N’O Homem do Lixo, quis explorar a ideia sobre o meu tio, uma personagem que deixou muitas marcas na nossa família. Para além de ele representar muita gente, também tem a questão do valor que se dá aos objetos numa ditadura, [contexto] em que não tens acesso a nada ou quase nada, e num país que politica e economicamente está ao rubro. Há países favorecidos e há pessoas que não vêm desses lugares. É mesmo importante relembrar que nós também já vivemos momentos duros e que as situações rapidamente se viram ao contrário.
Sentes que amadureceste a tua capacidade para falar de tópicos políticos com esse filme?
Mesmo assim, não. Ainda tive bastante dificuldade com a parte da guerra colonial. É uma questão sensível, porque existe muito desconhecimento em relação a isso, e o meu tio esteve do lado errado desta guerra toda, de alguma forma. Todos nós nunca soubemos muito bem o que aconteceu e nem ele nunca falou muito disto. Quem sou eu para estar a falar, sendo que já nasci bem depois? Enquanto fazia o filme, estava a pensar um bocado nesta figura extravagante, que vem deste lado, se calhar, [da ideia de que] a qualquer momento ele pode morrer – queria meter isso no filme, mas sem uma abordagem muito específica.
Com relação à produção, foi um processo parecido ao de Três Semanas em Dezembro?

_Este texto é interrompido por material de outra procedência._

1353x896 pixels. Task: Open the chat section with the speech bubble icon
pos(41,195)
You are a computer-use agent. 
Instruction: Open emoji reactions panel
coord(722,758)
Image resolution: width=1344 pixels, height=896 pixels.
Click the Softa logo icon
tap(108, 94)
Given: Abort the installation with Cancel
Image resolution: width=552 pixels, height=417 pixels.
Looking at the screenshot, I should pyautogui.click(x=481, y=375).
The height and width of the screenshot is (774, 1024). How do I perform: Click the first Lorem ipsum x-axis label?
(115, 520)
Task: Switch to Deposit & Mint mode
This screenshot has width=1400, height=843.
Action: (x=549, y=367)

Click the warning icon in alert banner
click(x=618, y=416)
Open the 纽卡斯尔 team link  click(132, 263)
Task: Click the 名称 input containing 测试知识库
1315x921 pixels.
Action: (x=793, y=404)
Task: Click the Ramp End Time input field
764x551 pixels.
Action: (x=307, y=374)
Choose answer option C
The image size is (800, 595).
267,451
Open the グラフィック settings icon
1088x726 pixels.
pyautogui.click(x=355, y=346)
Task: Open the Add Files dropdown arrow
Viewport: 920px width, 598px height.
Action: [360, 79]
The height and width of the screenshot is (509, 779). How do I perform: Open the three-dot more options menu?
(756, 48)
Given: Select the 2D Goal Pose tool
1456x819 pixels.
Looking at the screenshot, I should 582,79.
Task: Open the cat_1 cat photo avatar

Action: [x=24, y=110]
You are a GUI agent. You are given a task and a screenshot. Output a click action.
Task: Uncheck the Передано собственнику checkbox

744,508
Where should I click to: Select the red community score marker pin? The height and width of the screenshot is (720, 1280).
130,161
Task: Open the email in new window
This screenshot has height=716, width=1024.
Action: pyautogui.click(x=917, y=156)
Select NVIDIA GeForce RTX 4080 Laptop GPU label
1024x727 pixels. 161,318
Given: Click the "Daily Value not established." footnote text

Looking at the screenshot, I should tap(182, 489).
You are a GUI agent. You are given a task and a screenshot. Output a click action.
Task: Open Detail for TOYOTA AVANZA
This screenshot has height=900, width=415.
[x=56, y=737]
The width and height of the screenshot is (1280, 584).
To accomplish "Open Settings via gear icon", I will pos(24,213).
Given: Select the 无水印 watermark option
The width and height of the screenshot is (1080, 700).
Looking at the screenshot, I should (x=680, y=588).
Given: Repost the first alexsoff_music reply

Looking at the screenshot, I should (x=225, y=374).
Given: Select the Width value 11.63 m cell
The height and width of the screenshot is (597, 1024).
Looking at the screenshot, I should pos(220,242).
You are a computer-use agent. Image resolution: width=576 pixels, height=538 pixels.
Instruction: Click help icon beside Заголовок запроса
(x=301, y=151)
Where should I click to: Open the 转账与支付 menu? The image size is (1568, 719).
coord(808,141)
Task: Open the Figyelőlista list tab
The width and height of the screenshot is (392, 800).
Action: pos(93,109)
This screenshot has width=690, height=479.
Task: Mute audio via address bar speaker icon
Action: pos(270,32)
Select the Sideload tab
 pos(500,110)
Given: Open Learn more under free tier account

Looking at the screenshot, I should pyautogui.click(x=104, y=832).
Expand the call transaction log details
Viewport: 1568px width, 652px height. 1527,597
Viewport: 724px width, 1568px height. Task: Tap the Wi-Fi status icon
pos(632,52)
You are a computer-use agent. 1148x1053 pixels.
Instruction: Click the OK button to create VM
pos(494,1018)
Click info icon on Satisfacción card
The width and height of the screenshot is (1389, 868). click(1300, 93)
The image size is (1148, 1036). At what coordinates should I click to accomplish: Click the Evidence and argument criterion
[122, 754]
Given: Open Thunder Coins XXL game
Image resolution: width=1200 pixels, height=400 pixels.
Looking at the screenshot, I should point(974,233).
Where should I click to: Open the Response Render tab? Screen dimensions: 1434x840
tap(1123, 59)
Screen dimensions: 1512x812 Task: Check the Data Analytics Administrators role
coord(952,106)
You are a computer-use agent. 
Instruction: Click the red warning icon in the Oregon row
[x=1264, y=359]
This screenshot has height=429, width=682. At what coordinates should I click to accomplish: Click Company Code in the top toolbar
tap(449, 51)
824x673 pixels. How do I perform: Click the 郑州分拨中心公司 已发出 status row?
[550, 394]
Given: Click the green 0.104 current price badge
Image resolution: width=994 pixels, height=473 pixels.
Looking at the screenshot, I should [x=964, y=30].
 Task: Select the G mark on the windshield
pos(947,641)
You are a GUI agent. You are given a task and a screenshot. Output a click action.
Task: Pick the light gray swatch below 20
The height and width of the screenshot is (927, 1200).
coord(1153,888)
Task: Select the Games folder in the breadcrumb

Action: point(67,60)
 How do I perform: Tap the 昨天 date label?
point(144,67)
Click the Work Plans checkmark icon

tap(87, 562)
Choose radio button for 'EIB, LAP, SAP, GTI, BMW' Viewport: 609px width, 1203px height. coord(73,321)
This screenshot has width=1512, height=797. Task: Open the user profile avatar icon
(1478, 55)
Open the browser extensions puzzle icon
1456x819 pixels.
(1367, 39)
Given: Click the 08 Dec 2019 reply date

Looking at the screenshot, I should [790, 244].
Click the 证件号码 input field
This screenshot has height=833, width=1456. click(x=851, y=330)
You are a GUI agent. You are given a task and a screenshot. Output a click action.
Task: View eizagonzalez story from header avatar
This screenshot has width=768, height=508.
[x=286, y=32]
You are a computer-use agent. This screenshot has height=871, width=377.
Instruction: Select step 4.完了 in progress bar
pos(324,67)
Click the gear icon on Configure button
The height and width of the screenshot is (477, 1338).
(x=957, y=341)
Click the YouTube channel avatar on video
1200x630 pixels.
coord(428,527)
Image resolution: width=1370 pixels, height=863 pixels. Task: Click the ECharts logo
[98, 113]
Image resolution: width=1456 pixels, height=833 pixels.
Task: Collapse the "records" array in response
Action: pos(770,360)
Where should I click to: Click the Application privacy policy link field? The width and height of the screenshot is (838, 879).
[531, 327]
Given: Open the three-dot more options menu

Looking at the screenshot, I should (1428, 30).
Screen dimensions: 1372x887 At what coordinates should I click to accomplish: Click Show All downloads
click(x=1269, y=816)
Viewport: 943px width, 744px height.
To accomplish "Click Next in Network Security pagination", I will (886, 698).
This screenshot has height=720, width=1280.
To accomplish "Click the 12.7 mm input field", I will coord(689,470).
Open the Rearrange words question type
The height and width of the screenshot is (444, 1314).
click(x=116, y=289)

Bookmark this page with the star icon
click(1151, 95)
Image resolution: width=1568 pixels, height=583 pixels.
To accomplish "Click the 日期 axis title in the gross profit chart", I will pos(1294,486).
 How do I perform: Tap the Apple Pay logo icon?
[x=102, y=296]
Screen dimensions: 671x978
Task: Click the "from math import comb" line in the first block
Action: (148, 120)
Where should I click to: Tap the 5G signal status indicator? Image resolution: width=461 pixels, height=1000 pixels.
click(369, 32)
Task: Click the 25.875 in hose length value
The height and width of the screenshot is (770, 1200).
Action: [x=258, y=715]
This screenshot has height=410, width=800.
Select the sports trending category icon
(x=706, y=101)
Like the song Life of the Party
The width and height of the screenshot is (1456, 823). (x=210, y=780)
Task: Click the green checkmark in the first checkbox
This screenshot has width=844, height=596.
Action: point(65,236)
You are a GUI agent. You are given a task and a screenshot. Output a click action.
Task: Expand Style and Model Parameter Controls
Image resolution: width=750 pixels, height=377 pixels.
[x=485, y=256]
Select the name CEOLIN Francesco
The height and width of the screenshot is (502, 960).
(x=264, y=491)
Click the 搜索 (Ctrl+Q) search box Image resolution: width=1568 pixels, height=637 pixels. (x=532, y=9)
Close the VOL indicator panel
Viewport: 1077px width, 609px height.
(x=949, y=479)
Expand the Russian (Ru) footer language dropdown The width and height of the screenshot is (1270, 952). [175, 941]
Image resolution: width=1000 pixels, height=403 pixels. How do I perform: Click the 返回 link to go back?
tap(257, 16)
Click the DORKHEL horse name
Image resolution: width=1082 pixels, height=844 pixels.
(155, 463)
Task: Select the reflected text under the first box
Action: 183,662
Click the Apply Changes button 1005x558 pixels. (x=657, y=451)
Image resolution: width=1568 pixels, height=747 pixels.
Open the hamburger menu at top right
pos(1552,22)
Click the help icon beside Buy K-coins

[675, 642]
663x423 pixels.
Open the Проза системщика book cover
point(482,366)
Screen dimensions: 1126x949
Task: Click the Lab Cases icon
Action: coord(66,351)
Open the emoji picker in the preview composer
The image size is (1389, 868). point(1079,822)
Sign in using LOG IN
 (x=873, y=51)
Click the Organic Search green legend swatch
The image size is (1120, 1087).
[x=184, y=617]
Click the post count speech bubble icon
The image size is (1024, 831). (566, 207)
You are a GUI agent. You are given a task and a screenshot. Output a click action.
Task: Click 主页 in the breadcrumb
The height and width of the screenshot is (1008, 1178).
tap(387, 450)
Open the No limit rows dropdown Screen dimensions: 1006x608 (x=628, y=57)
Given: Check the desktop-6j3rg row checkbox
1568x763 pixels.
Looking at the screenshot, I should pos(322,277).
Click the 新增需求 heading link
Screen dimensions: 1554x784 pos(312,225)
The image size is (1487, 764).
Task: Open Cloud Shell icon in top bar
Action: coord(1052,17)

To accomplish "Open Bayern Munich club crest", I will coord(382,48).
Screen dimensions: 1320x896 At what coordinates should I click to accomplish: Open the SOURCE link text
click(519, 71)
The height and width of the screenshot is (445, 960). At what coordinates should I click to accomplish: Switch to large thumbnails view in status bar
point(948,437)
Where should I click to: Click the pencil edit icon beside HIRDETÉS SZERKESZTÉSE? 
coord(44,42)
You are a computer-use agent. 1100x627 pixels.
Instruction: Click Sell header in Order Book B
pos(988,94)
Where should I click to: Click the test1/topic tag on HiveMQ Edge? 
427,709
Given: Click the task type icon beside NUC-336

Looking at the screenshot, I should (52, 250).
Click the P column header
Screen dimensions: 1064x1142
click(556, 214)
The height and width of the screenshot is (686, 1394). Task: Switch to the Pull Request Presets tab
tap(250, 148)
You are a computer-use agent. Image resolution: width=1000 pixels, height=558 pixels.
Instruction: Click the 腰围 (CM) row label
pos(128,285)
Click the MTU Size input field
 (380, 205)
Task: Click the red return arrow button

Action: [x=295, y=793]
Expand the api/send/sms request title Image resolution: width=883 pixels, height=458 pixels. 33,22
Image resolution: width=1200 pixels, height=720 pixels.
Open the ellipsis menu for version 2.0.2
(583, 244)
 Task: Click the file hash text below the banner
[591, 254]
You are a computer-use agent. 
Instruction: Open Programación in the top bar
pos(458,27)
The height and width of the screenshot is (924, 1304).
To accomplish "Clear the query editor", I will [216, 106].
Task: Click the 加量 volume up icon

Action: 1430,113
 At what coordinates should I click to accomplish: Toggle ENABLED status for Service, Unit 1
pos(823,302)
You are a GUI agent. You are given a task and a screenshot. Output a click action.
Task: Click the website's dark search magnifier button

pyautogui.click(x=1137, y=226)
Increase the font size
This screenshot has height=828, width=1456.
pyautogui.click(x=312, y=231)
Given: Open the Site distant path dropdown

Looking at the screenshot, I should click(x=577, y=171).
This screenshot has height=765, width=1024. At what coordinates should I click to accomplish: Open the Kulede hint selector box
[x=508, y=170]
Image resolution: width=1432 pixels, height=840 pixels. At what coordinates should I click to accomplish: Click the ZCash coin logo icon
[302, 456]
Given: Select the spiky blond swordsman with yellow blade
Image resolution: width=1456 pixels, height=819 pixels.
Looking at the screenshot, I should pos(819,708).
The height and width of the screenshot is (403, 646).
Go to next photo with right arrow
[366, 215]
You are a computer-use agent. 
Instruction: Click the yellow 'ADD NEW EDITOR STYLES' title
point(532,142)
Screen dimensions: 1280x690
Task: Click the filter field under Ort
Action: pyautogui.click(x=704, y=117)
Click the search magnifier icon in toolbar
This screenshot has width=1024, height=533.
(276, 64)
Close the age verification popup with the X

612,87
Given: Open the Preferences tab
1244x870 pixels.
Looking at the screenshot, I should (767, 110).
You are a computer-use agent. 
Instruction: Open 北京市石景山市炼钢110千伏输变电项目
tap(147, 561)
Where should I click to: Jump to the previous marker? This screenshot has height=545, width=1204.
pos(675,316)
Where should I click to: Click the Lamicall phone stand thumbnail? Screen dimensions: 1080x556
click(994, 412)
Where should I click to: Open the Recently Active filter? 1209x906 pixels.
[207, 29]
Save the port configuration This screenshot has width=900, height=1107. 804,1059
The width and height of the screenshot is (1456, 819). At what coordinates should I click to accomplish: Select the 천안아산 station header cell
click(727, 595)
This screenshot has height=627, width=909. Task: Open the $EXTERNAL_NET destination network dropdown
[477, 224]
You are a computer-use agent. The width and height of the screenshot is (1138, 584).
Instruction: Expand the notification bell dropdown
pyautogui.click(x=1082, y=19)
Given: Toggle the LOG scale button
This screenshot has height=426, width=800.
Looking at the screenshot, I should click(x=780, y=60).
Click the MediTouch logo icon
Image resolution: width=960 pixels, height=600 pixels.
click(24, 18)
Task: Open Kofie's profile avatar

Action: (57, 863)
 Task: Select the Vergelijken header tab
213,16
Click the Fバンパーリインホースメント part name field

Também levei o meu gravador [para Belmonte], mas já sabia que queria registar os almoços e jantares à mesa. Queria que relembrassem e contassem [as histórias do tio] da forma como fazem sempre, principalmente sobre os objetos que ele trazia de França – brincávamos todos juntos [com os presentes] e foi essa a herança que ele nos deixou. Isso ficou muito genuíno, até porque ajuda não ter uma câmara a apontar [para o entrevistado], e eles estavam a falar comigo, alguém em quem eles confiam. Fiz entrevistas individualmente e também em conjunto, para criar algum dinamismo.
O que mais gostas no processo de ilustrar os relatos que recolhes?
Podes dizer tanta coisa através da expressão gráfica, desde o cenário a aquilo que as personagens vestem. Isso também em imagem real, mas a animação tem algo de especial, no que toca ao documentário, pela abstração. Quando estou a dar voz aos entrevistados, não estou a usar a imagem deles. Estou a interpretar aquela pessoa e não a estou a mostrar exatamente como ela é. Quem vê o filme, vê uma interpretação, algo que elas próprias também estão a interpretar, e aquela personagem pode ser qualquer pessoa em qualquer sítio.
"(...) a animação tem algo de especial, no que toca ao documentário, pela abstração."
Laura Gonçalves
Como defines o teu estilo de animação?
Enquanto desenhadora, expresso-me mais através da linha e tenho a tendência de ser mais figurativa. Tenho mais dificuldade de me expressar através de manchas de cor. Gosto do traço rápido, por causa do registo da memória. Explorei bem isso no primeiro filme. Tenho vontade de desconstruir um bocadinho [o hábito], porque há várias coisas que consegues exprimir através de outras [técnicas]. Este [próximo] filme vai ter mais manchas de cor em aguarela – está ligado ao mar e é importante para nós dar expressão à água e ao movimento líquido das coisas.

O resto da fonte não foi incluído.